● **PROBLEM REQUIREMENTS**: Look through the data below for the line with "At what coordinates", and transcribe it exactly together with each line after it up to and including the line with "is (819, 1456).". Give nothing else.

Records contained in a dataset:
========================
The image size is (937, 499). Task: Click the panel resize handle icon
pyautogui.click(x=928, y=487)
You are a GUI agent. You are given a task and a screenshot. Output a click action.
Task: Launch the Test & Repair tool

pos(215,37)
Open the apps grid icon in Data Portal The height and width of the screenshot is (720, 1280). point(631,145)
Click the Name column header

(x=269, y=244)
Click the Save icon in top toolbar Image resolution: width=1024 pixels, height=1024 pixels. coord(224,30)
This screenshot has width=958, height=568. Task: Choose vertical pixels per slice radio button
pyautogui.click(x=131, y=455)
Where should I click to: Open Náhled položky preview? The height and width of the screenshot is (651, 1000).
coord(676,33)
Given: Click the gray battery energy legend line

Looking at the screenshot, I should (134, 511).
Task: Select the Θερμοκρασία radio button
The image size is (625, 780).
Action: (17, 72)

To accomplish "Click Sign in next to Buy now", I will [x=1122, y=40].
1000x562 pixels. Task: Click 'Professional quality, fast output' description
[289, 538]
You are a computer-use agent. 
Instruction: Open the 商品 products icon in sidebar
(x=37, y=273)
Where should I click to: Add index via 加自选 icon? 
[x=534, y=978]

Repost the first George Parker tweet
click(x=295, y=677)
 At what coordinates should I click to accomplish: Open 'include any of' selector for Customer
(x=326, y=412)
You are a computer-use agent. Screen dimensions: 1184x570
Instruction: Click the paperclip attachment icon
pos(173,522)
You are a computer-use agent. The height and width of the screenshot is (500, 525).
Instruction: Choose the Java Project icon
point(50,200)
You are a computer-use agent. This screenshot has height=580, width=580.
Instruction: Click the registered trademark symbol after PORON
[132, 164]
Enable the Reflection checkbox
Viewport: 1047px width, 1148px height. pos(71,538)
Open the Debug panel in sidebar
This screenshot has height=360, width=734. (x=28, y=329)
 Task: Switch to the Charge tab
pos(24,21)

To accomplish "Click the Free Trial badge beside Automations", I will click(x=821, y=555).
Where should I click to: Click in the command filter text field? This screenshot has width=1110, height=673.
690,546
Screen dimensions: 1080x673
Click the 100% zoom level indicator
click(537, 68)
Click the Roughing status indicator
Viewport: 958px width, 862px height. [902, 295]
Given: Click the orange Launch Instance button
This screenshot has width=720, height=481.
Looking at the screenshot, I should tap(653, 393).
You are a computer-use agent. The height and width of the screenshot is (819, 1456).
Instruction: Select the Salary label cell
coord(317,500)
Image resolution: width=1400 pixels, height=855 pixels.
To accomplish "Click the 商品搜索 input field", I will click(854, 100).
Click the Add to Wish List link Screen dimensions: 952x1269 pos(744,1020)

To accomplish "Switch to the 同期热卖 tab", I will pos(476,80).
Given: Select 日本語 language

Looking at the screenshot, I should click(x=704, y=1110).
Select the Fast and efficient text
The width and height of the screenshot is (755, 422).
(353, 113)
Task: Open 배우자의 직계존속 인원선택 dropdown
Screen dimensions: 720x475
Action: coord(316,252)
========================
● **TASK SOLUTION**:
 At what coordinates should I click to accomplish: Open 'include any of' selector for Customer
(x=326, y=412)
You are a computer-use agent. Screen dimensions: 1184x570
Instruction: Click the paperclip attachment icon
pos(173,522)
You are a computer-use agent. The height and width of the screenshot is (500, 525).
Instruction: Choose the Java Project icon
point(50,200)
You are a computer-use agent. This screenshot has height=580, width=580.
Instruction: Click the registered trademark symbol after PORON
[132, 164]
Enable the Reflection checkbox
Viewport: 1047px width, 1148px height. pos(71,538)
Open the Debug panel in sidebar
This screenshot has height=360, width=734. (x=28, y=329)
 Task: Switch to the Charge tab
pos(24,21)

To accomplish "Click the Free Trial badge beside Automations", I will click(x=821, y=555).
Where should I click to: Click in the command filter text field? This screenshot has width=1110, height=673.
690,546
Screen dimensions: 1080x673
Click the 100% zoom level indicator
click(537, 68)
Click the Roughing status indicator
Viewport: 958px width, 862px height. [902, 295]
Given: Click the orange Launch Instance button
This screenshot has width=720, height=481.
Looking at the screenshot, I should tap(653, 393).
You are a computer-use agent. The height and width of the screenshot is (819, 1456).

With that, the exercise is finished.